Nephrotic syndrome mx
Steroid sensitive:
60mg/m2 /day of prednisolone (o). After 4 weeks, reduce to 40mg/m2 on alternate days for 4 weeks and then top. Urine should be protein free by ~11 days.
If steroid resistant, refer to paediatric nephrologist and manage oedema with diuretic therpay, salt restriction, ACE inhibitors.
AKI Ix and Mx
Overall, care is symptomatic and dependent on the cause
- USS to identify obstructive cause, see if it is chronic (small kidneys) or acute (large, bright kidneys with loss of corticomedullary differentiation).
- Use fluid balance charts to monitor intake
- If there is circulatory overload, restrict fluids and challenge with diuretic.

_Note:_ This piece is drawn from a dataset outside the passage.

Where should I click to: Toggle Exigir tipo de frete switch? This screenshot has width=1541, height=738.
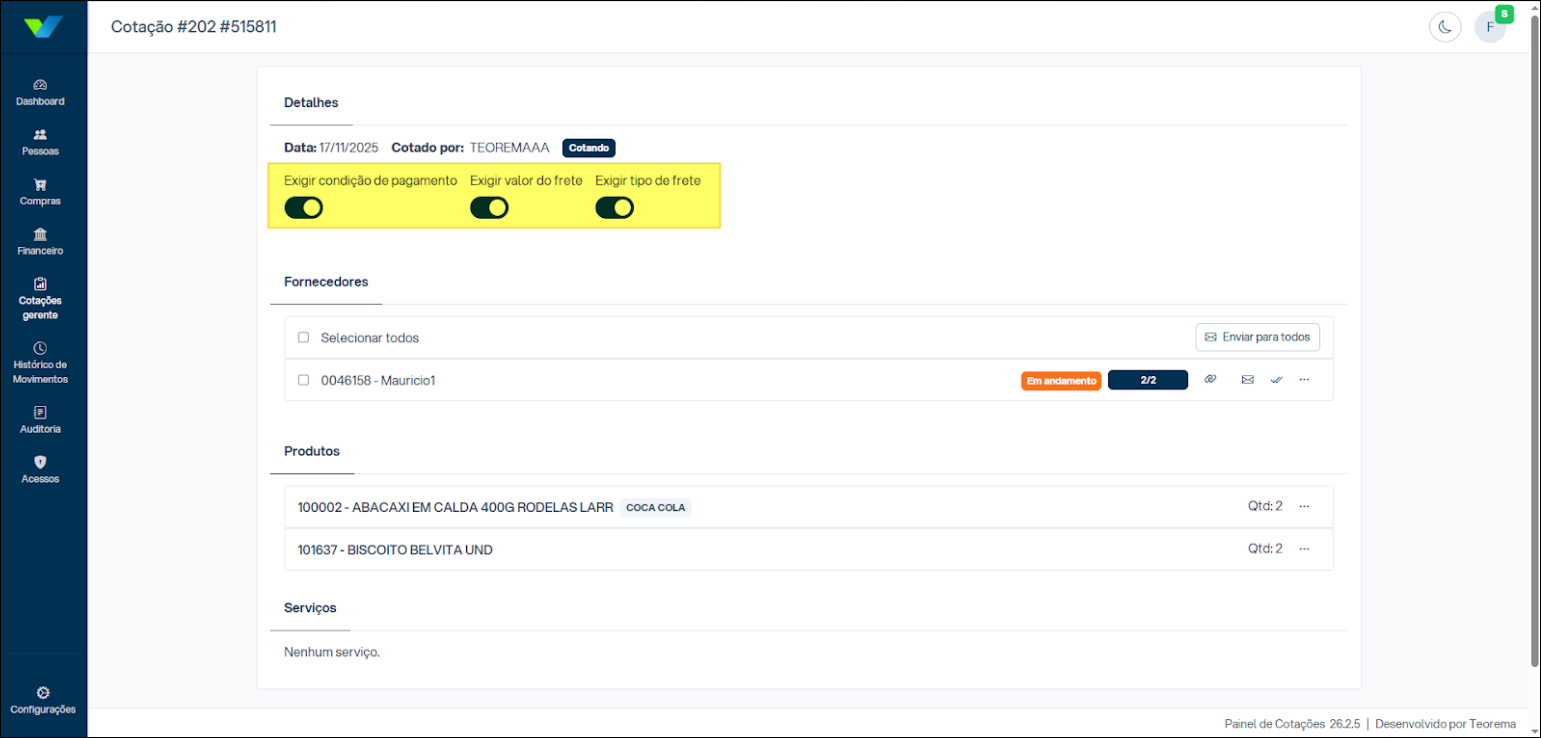[614, 208]
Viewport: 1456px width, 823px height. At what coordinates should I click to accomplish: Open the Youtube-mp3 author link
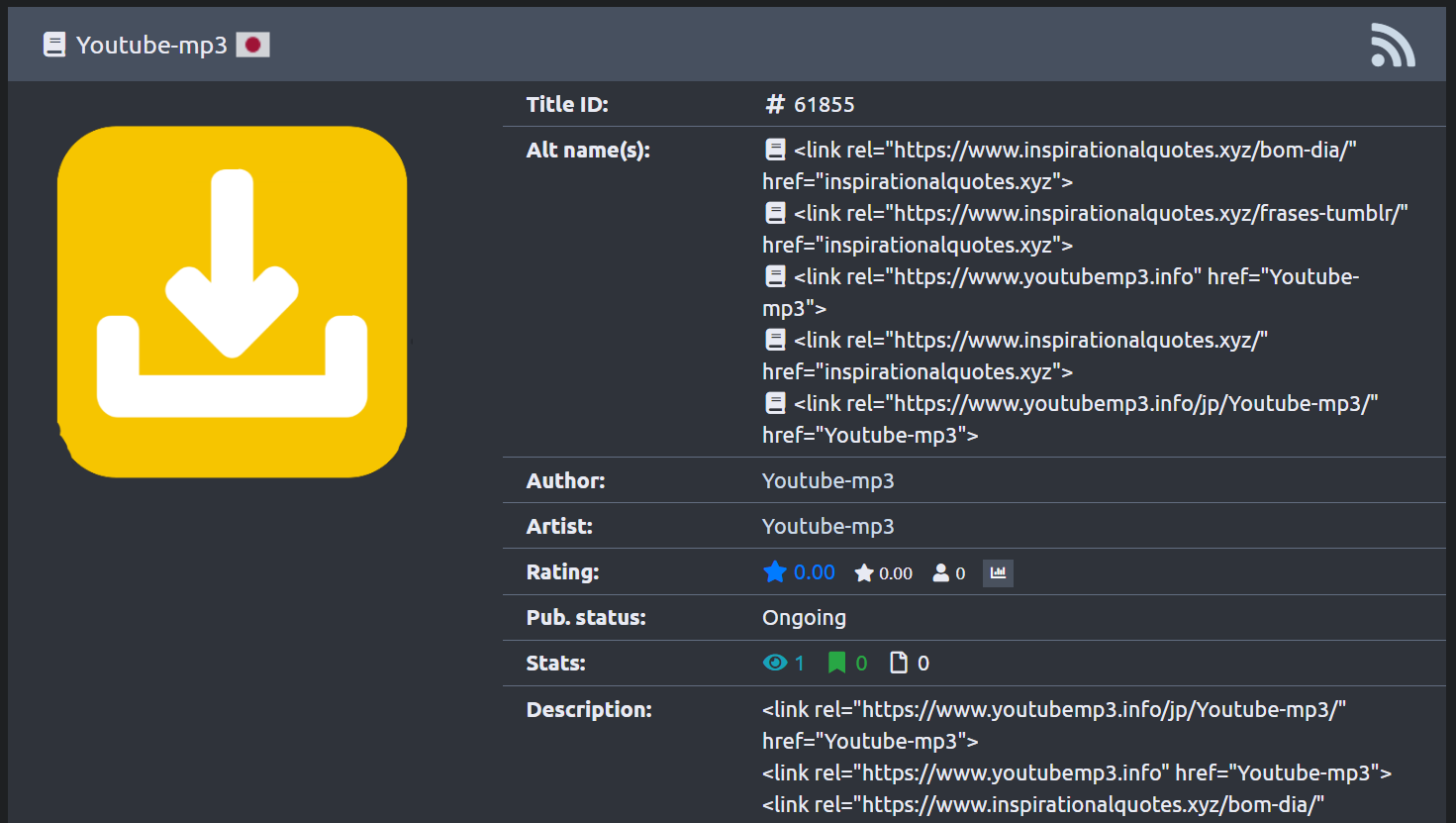(x=827, y=480)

- Metabolic abnormality management:
1. HyperK-> SABA, Ca gluconate if ECG changes, Glucose
and insulin, dietry restriction
2. HyperP -> Calcium carbonate, dietary restriction
3. Met acidosis -> Sodium bicarbonate
4. HUS -> Anti-hypertensives, 50% of kids will need
dialysis
- Dialysis criteria: FISH. Failure (of conservative mx or multisystem failure); Increased bp or pul oedema; Severe (acidosis, hypo/hypernatraemia), Hyperkalaemia
- Post renal failure -> obstruction relief by nephrostomy or bladder catheterisation, surgery can be performed once stable
- If cause not known -> renal biopsy to rule out rapidly proressive glomerulonephritis (if +ve treat immediately with immunosuppressants)
Bacterial meningitis Mx
NICE:
<3 months with ?bacterial meningitis using IV cefotaxime plus amoxicillin or ampicillin
>3 mnths ^^^^ IV ceftriaxone
Treat ?meningococcal disease using IV ceftriaxone.
If has travel hx or prolonged/ multiple exposure to abx (within 3 mnth) with additional VANCOMYCIN.
Give DEXAMETHOSONE (0.15 mg/kg to a max dose of 10 mg, four times daily for 4 days) if LP reveals: purulent CSF, WCC > 1000/microlitre, raised WCC with protein concentration greater than 1 g/litre or bacteria on Gram stain. To prevent long term Cx such as deafness
meningitis & encephalitis causative organisms
BACTERIAL
< 3 months - GBS, Ecoli (and other coliforms), Listeria monocytogens
1 month - 6 years - Haemoph & Neisseria & Strep pneumoniae
> 6 years - Neisseria & Strep pneumoniae
VIRAL:
Enteroviruses, EBV, adenovirus and mumps
ENCEPHALITIS:
Enteroviruses, respiratory viruses and herpes viruses in UK, (worldwide mycoplasma, lyme disease).